The test helps diagnose a wide range of conditions: nerve injuries from trauma, compressed nerves (like in carpal tunnel syndrome), diseases that damage nerve cells (like ALS), inflammatory muscle diseases, and disorders affecting the connection between nerves and muscles (like myasthenia gravis). It can also help distinguish between a problem originating in the nerve versus one starting in the muscle itself, which is critical for determining the right treatment.
What Abnormal Results Mean
When a specialist reads an EMG, they’re looking for specific patterns. Two of the most important abnormal findings are called fibrillation potentials and positive sharp waves. These are tiny, spontaneous electrical discharges that occur in a muscle at rest, something that never happens in healthy tissue. In nerve-related conditions, these signals mean individual muscle fibers have lost their nerve supply and are firing on their own. In muscle diseases, particularly inflammatory types, they can indicate muscle fibers are being actively damaged.
These abnormal signals typically appear about three weeks after the onset of a nerve injury. They usually resolve within a few months as the nerve regrows and reconnects with the muscle, but they can persist longer in muscles farther from the injury site or when healing is incomplete. This timeline makes EMG useful not just for diagnosis but for estimating how recent an injury is and whether recovery is happening.
EMG and Nerve Conduction Studies
EMG is frequently performed alongside a nerve conduction study (NCS), and the two are often grouped under the umbrella term “electrodiagnostic testing.” While EMG focuses on the muscle’s electrical behavior, a nerve conduction study measures how fast and how strongly electrical signals travel along the nerve itself. Together, the tests give a complete picture: the NCS checks whether the nerve is transmitting signals properly, and the EMG checks whether the muscle is receiving and responding to those signals normally.
In practice, your appointment will often include both tests in a single session. The nerve conduction portion involves small electrical impulses delivered through electrodes on your skin, while the EMG portion involves the needle electrode in the muscle.
What the Test Feels Like
The full session typically takes 60 to 90 minutes, though the length varies depending on how many muscles and nerves need to be tested. During the needle portion, you’ll feel a brief, sharp sensation each time the needle is inserted into a new muscle. Most people describe it as uncomfortable but tolerable, and the specialist will ask you to relax the muscle, then gently contract it while they record the signals.
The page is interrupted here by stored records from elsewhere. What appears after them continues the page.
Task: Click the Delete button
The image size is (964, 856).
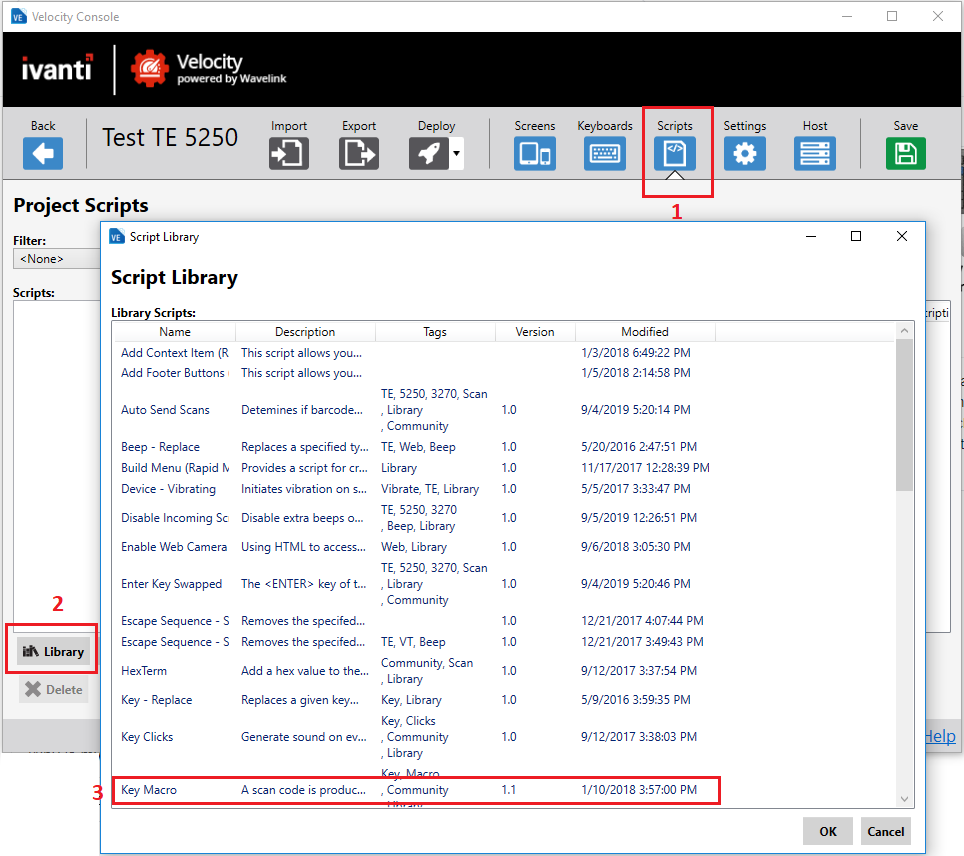Action: pyautogui.click(x=52, y=689)
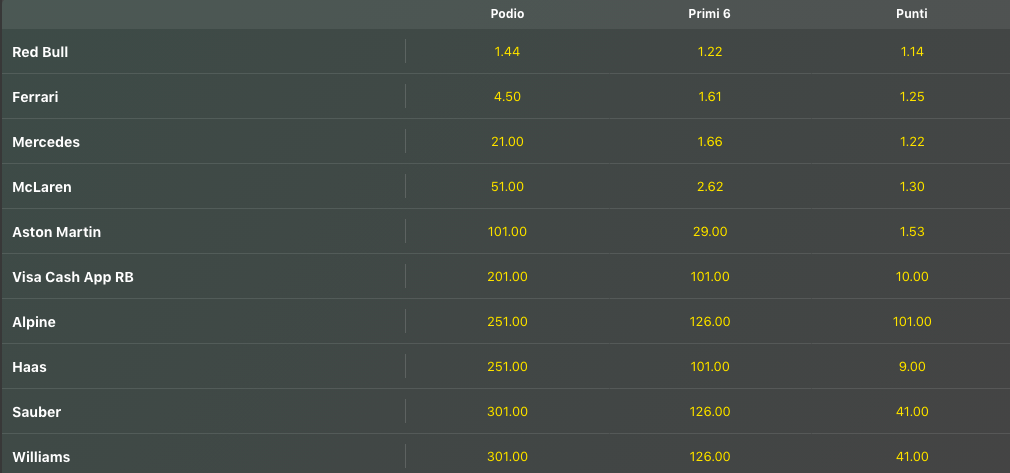The height and width of the screenshot is (473, 1010).
Task: Pick Alpine Punti odds 101.00
Action: 912,322
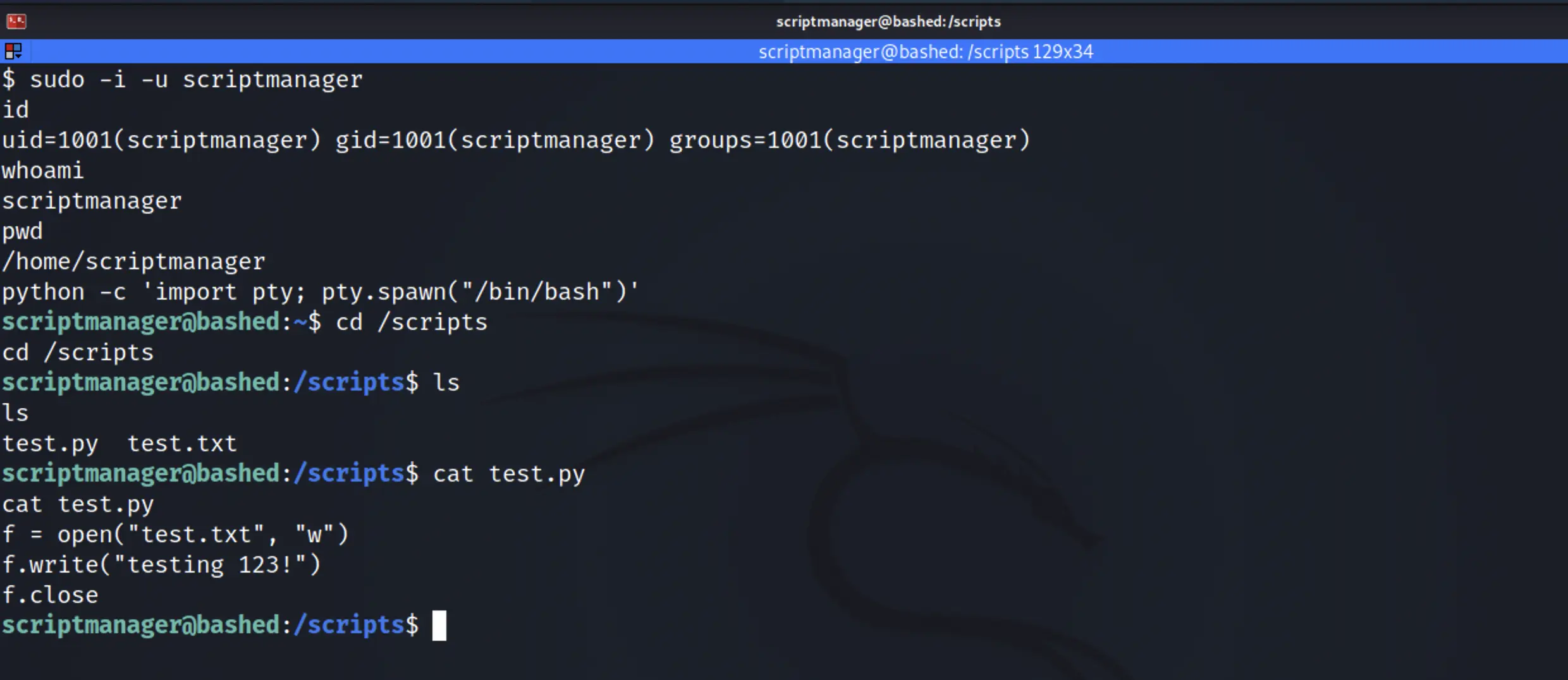Click test.py in the ls listing
Screen dimensions: 1568x680
50,444
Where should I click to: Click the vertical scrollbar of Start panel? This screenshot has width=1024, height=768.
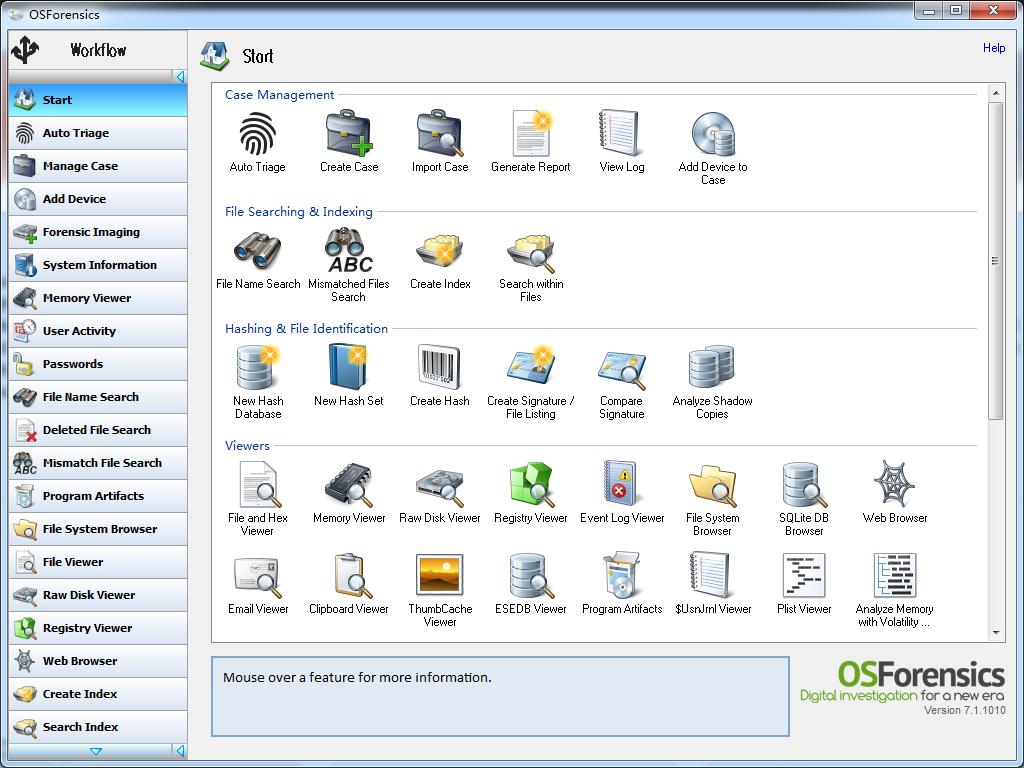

Preparation is simple. Avoid applying any lotion, cream, or perfume to your skin on the day of the test, since these substances can interfere with electrode contact and reduce accuracy. If you take a blood thinner like warfarin, let your provider know ahead of time. You won’t need to stop taking the medication (stopping blood thinners carries its own risks), but the team may take extra precautions.
Safety and Side Effects
EMG is considered very safe. The needle electrode doesn’t inject any electrical current into your body, so it poses no risk of interfering with pacemakers or implanted cardiac defibrillators. (The nerve conduction study portion does introduce small electrical impulses, but no adverse effects from these have been reported in patients with cardiac devices.)
For people on blood thinners, including newer oral anticoagulants, the evidence shows that needle EMG is safe to perform without discontinuing medication. Studies have found the test is even safe in cancer patients with very low platelet counts, though the specialist may use smaller needles and apply extra pressure afterward.
After the test, you might notice mild soreness or minor bruising at the needle insertion sites. This is normal and typically resolves within a day or two. There are no activity restrictions, and you can drive yourself home and return to your usual routine immediately.